Taking the center into its future endeavors will be Dr. Mark Hans, chair of dental school’s orthodontics department. He has assumed leadership responsibilities from Dr. B. Holly Broadbent, Jr., who became director emeritus after working on the project since 1969.
According to Hans, the next step for the center, which has tracked human development for the past 70 years, is to use new and available technology to develop three-dimensional computerized craniofacial models. The center, located in the orthodontic department, is well positioned to produce these kinds of images with its state-of-the-art computed tomography (CT) cone beam scanner. The new model will be based on a composite of data collected from patients coming to the dental school for treatment and imaged using the cone beam scanner.
The center has enlisted engineer, Krishna Subramanyan, who earned his Ph.D. in from the Case School of Engineering, to design the program to establish the standards for what is normal at the age of 30, 40, 50, 60 and the following decades of life. They also plan to revise the childhood standards for male and female children from 3 to 18 years old with the new technology.

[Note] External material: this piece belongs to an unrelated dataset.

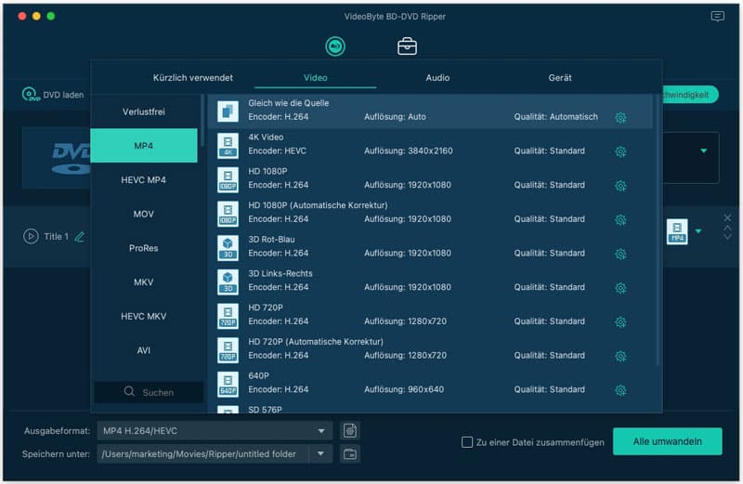Image resolution: width=743 pixels, height=484 pixels.
Task: Play Title 1 preview button
Action: (32, 237)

Also developing standards for normal craniofacial development of African-Americans and other ethnic groups will be part of the center’s new direction.

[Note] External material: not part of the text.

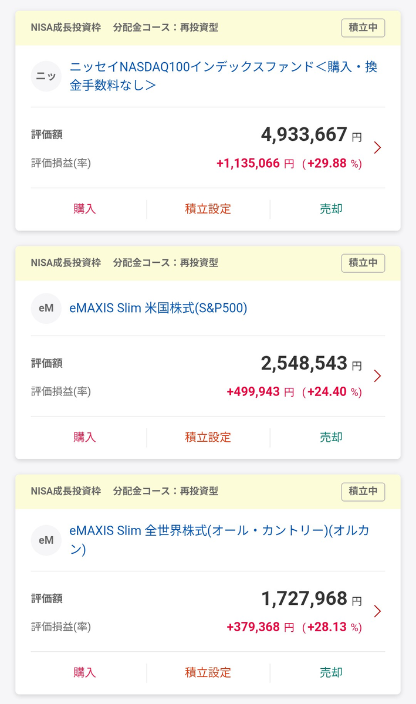The image size is (416, 704).
Task: Click the ニッ fund icon for Nissay NASDAQ100
Action: [x=46, y=76]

According to Hans, while orthodontists still treat patients that need anatomical corrections such as cleft palates, many more patients seek quality of life changes through cosmetic enhancements to balance the face.
“The idea of aesthetic surgery is to balance the face,” said Hans.
He also noted that someone in their 40s may not want that balance derived from a standard model for an 18 year old but a procedure to eliminate or reduce wrinkles and still allow animation in their facial features.
“As society become healthier, it is the quality of life that starts to become more important for individual seeking orthodontic care,” said Hans.
One of the major contributions to human growth that the Bolton-Brush Growth Studies Center has given science is that the human face changes and continues to grow throughout life.
With his retirement, Dr. Broadbent has left a legacy of information about those changes through the vast archives of cephalometric (measurements of the head) readings of the Bolton-Brush participants who were followed from their toddler years—and who are now in their 80s and 90s.
The younger Broadbent became the center’s director when his father, Dr. B. Holly Broadbent, Sr. stepped down for health reasons after 45 years of overseeing the growth project, which included the research for the development of the “The Bolton Standard” for what is normal bone growth and structure. These standards were detailed measurements on paper.
Information and voluminous records gathered have provided important insights and research data about head development that has aided orthodontists and maxillofacial surgeons in correcting skeletal problems in facial formation, according to Broadbent, who is on the Case dental school faculty.
The Bolton-Brush study includes 250,000 x-rays, 22,000 physical examinations, 90,000 mental and psychological tests on some 4,000 children from Cleveland between the late 1926 through 1959.
The investigation into development combined two longitudinal studies—the Brush Inquiry, that explored the physical and mental health progress of the children, and the Bolton Study that focused on the normal development of the cranial-facial skeleton and dentition (teeth). The studies began at the then Western Reserve University School of Medicine (now Case Western Reserve University) during the 1920s and moved to the Case School of Dental Medicine in the 1970s.